Si riportano i risultati di una ricerca sperimentale volta a valutare l’influenza che l’introduzione di modelli costruttivi di tipo Nzeb potrebbe avere sul degrado biologico e durabilità delle superfici esterne degli edifici.

La direttiva 31/2010/UE richiede agli stati membri che tutti gli edifici di nuova costruzione, realizzati a partire dal 31 dicembre 2020 (2018 per gli edifici pubblici), siano «Nearly Zero Energy Buildings, Nzeb», ovvero edifici “a energia quasi zero”, al netto dell’energia autoprodotta tramite impianti per la climatizzazione con fonti energetiche rinnovabili. Già oggi [1] è possibile trovare a livello mondiale, ed anche in Italia, costruzioni che si avvicinano a questo standard.
A livello legislativo le azioni che vengono promosse (alcune sono di prossima attuazione) per raggiungere tale obiettivo privilegiano l’abbattimento dei consumi mediante l’introduzione di limiti di trasmittanza sempre più bassi. Appare possibile, a breve, un significativo abbattimento dei valori fissati dal D.Lgs. 311/06.

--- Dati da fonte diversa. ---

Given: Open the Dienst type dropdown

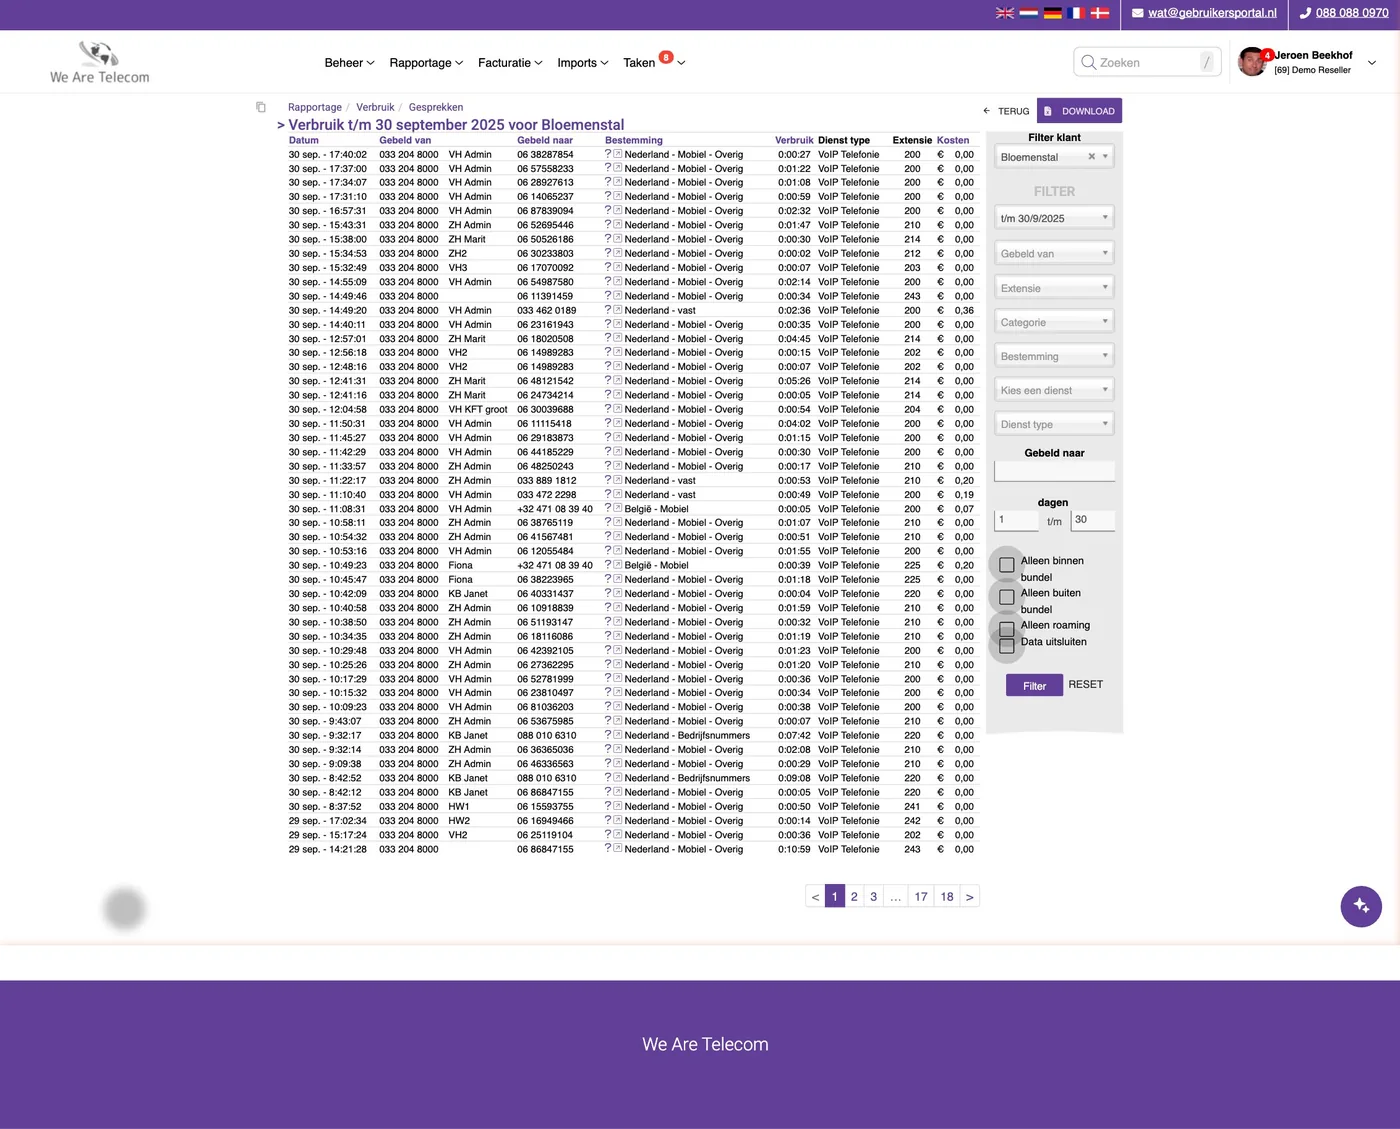Looking at the screenshot, I should pos(1054,424).
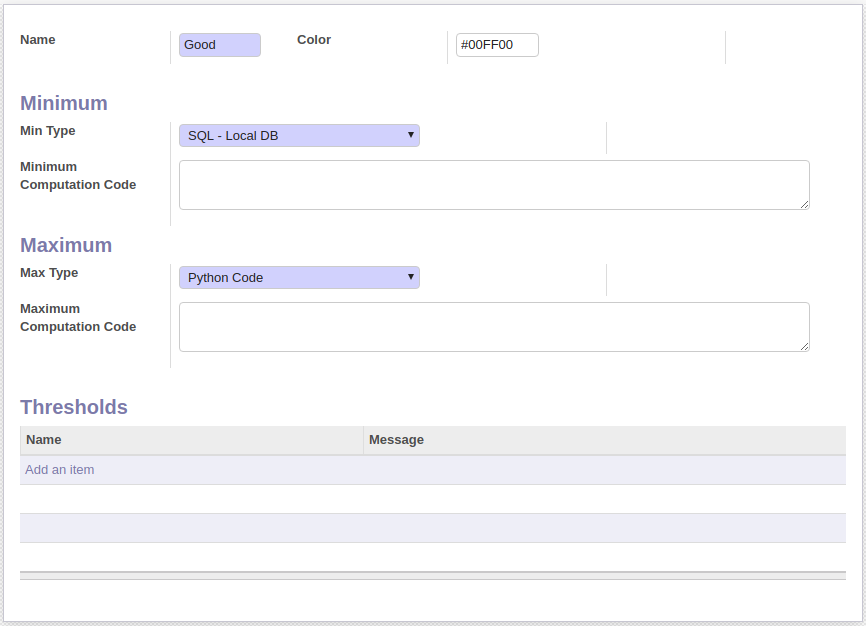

Acquario in vetro utilizzato per la prova di crescita accelerata in laboratorio.
Acquario in vetro utilizzato per la prova di crescita accelerata in laboratorio.

Sebbene questa strada sia quella più “facile” per ottenere ulteriori riduzioni dei consumi, va considerato che, in caso di estremizzazione del concetto di isolamento, si introducono nei componenti edilizi modelli di funzionamento differenti rispetto al passato e che possono implicare conseguenze indesiderate.
Oltre a problematiche di qualità dell’aria interna, per la progressiva introduzione di infissi ad altissima tenuta in assenza di una progettazione complessiva dell’intervento di retrofit energetico, si stanno registrando di recente, anche nel nostro paese, problematiche di degrado biologico delle superfici esterne.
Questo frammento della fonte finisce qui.